Littératures – Margaret ATWOOD : La servante écarlate (1985)

servante écarlate

Dans un futur proche (ou lointain, cela n’a pas d’importance), une femme nous raconte, à la première personne, sa vie contrainte. Nous allons découvrir, au travers de son récit, un monde bouleversé par l’instauration d’une dictature religieuse, Gilead, qui a classé les femmes en catégories, celles qui peuvent enfanter, les servantes écarlates, celles qui détiennent le pouvoir, les épouses, celles qui font les travaux domestiques, les Marthas et les autres, qui, improductives, sont déportées dans des territoires pour des basses oeuvres.

Defred (1), l’héroïne a vécu le monde d’avant et son récit est émaillé de souvenirs d’une vie « normale » avec mari et petite fille, en alternance avec la description minutieuse de ce qu’elle vit au moment présent. Le premier atout du livre réside ici, dans l’équilibre parfait de la narration, vivante et rythmée, qui nous emmène et nous entraîne (personnellement, j’ai eu du mal à le lâcher chaque soir et les 500 pages n’ont pas passé la semaine), en évitant un double écueil : celui du récit à la première personne, qui peut s’avérer trop autocentré, dans une certaine sécheresse narrative ; et celui de l’aller-retour entre passé et présent, qui peut ressembler à un procédé, surtout s’il est systématisé comme ici. Rien de tel dans cet ouvrage, l’auteur faisant peu à peu monter la tension au fur et à mesure que se dévoilent à nous, dans une ascension parallèle, les faits passés et ceux d’aujourd’hui, les uns éclairant les autres en un va-et-vient fort bien mené.

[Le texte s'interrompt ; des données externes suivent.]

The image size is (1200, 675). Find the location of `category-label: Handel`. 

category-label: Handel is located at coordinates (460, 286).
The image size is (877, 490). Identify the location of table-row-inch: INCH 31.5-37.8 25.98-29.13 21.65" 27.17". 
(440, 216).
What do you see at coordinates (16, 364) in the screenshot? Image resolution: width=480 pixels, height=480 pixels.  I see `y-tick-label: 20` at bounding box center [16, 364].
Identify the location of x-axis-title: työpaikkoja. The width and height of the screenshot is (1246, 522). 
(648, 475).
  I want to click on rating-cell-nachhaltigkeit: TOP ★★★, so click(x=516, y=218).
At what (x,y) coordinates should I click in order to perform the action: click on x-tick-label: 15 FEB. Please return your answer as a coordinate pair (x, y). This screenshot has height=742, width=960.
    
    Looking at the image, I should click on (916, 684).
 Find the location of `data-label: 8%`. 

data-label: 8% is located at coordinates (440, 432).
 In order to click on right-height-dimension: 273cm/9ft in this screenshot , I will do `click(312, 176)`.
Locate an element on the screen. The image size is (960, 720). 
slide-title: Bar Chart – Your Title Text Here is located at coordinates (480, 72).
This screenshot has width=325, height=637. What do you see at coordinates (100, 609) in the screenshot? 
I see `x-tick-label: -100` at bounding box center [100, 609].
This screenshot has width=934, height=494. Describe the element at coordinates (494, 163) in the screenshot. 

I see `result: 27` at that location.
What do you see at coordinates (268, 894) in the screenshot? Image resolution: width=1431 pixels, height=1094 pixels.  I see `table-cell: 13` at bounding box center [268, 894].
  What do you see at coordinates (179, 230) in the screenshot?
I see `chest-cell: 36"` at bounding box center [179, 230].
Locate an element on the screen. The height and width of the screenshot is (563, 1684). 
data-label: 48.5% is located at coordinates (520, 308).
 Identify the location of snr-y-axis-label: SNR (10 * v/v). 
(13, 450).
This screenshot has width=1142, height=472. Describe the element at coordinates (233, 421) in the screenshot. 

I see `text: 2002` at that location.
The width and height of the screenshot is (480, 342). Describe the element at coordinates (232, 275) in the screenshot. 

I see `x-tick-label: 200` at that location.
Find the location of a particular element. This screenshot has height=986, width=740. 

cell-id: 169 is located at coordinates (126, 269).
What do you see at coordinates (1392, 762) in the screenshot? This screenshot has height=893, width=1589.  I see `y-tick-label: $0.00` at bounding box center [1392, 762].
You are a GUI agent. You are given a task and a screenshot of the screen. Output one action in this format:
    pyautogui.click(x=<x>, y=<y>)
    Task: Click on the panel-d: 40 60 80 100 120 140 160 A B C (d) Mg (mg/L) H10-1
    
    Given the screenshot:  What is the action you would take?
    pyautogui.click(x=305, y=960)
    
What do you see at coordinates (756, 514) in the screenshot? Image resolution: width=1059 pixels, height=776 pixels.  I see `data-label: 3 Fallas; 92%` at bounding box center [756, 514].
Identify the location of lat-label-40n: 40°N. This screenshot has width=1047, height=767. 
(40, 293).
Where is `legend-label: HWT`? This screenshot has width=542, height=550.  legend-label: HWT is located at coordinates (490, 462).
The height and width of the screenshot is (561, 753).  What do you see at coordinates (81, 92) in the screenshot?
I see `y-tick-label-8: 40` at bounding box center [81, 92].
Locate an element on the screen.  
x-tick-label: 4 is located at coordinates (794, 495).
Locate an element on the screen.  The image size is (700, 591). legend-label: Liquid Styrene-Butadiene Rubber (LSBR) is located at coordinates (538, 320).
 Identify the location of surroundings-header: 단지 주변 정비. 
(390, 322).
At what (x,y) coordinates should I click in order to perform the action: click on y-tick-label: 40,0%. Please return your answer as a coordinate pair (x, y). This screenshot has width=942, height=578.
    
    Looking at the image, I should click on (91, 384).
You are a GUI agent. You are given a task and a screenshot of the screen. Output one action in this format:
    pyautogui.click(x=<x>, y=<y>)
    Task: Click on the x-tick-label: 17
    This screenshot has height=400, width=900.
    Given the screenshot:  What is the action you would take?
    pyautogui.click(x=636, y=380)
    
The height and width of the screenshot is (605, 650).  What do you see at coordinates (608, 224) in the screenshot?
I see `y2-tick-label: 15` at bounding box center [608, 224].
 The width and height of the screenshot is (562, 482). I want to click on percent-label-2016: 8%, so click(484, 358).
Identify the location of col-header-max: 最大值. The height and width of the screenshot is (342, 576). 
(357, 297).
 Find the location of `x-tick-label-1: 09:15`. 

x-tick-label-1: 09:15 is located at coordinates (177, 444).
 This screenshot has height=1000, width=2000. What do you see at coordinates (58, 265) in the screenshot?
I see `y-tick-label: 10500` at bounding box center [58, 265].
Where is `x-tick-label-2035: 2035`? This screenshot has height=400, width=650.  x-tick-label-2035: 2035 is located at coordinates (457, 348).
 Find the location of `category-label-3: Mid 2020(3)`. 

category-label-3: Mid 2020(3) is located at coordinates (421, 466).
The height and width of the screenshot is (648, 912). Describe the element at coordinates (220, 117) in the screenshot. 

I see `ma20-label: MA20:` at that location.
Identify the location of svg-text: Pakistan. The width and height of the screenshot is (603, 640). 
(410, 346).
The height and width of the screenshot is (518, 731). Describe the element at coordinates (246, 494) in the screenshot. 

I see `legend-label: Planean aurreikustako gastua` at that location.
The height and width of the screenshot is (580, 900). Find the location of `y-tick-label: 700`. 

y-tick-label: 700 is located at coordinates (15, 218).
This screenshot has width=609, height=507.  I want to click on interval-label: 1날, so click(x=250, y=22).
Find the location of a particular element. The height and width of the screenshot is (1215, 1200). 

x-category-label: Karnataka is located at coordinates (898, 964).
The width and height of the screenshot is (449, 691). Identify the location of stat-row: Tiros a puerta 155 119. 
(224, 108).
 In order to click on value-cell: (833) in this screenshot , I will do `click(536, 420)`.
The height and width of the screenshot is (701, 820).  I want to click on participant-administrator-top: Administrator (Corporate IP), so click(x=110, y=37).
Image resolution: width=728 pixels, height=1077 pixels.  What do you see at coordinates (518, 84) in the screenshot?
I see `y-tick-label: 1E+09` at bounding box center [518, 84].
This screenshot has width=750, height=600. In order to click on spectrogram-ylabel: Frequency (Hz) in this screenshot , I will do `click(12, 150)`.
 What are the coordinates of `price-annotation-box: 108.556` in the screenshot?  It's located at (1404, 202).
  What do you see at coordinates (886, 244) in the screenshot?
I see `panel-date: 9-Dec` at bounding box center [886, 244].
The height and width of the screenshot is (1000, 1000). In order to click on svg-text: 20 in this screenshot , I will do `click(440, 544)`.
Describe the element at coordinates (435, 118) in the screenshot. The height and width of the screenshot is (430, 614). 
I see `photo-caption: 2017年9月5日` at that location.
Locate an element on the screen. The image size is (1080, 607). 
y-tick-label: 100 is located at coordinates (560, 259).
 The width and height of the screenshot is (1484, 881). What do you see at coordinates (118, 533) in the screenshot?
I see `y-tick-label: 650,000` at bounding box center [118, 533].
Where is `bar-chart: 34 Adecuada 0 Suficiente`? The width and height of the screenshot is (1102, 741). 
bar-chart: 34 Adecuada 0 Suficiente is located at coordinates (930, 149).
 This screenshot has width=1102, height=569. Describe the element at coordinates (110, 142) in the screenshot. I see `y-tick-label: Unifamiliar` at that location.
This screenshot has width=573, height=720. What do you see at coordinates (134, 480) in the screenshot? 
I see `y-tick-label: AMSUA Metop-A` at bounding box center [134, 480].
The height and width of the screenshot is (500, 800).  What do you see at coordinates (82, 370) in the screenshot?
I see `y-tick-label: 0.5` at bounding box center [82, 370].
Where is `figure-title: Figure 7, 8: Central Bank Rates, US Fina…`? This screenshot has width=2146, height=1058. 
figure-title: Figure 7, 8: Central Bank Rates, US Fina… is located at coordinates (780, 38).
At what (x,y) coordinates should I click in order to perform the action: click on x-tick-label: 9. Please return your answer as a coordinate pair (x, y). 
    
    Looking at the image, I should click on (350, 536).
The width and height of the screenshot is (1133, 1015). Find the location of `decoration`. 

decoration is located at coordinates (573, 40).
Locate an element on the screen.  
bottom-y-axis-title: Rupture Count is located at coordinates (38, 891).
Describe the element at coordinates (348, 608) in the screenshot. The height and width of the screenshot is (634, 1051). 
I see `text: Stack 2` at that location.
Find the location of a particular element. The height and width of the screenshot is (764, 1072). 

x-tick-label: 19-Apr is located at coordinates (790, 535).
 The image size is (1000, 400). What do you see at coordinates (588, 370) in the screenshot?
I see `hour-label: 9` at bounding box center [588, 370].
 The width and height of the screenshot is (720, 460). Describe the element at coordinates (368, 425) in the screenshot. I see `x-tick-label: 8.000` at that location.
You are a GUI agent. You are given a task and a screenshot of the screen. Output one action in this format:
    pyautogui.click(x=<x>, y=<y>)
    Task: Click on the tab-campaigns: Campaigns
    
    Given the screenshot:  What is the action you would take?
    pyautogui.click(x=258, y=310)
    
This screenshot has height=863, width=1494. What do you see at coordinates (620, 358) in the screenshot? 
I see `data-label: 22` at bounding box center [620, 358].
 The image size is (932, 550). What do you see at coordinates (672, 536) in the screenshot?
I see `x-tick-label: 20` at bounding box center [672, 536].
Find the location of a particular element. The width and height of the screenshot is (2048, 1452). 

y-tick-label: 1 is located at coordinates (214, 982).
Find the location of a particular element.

Deuxième niveau de lecture, au-delà de cette histoire personnelle prenante, la démonstration féministe qu’elle comporte. Il n’est ici quasiment question que du statut des femmes, les hommes n’étant incarnés dans l’actualité de l’héroïne que par deux figures, le Commandant, maître de la maisonnée et son chauffeur. Face à ces figures masculines peu caractérisées individuellement, les femmes revêtent de multiples figures sociales, classées en catégories, comme évoqué ci-dessus, selon leur âge, leur capacité à enfanter et, nous nous en doutons même si cela n’est pas explicitement dit, leur plastique. Epouses régnantes, éducatrices, putains, femmes de charge, mères en puissance ou parias exilées, elles sont réduites à un rôle et un seul, dans une typologie toute entière tournée vers leur possible utilisation par l’homme. Et ce qui fait froid dans le dos, c’est de voir l’incapacité de ces femmes à s’unir pour se révolter, sans parler de celles qui jouent un rôle actif dans la soumission des autres (ah, la figure de « Tante Lydia », chargée de rééduquer toutes ces femelles déviantes !).

Troisième niveau d’appréhension de l’oeuvre, le récit qu’elle contient de l’instauration d’une dictature sur la base d’un Etat démocratique. Presque imperceptiblement, sans provoquer de vraie rébellion, le nouveau régime s’installe sans à-coups, resserrant son étau jour après jour, changeant radicalement les valeurs et les modes de vie jusqu’à en arriver à créer une société nouvelle sans lien avec celle qui a précédé. Dans les époques troublées que nous vivons, cela n’en prend que plus de résonance.

Enfin, nous ne pouvons nous empêcher de mettre les faits décrits ici en parallèle avec ce que Daech cherche à faire. La romancière, à l’époque où elle a écrit cet ouvrage, ne pouvait avoir connaissance que de ce qui se passait en Afghanistan, après la guerre (2). Extrapolation extralucide à partir de ces faits, ou simplement intuition géniale de ce qui pourrait se passer dans notre monde si l’on laissait aller le machisme allié à la religion ? Je ne sais, mais cette prémonition rend d’autant plus intéressante la lecture de ce livre plein d’actualité.

Donc, bon livre d’anticipation (pour les lecteurs de SF), ouvrage militant sur la condition féminine, roman prenant et bien écrit, autant de raisons pour lire cet opus.

FB

(1) Les servantes écarlates ont perdu jusqu’à leur nom, prenant celui du mari de la famille qui les héberge ; il faut entendre ici « De Fred ».
(2) Je vous conseille vivement la lecture du livre « Les hirondelles de Kaboul », de Yasmina Khadra (2002) qui décrit ce que le changement de régime a fait aux femmes.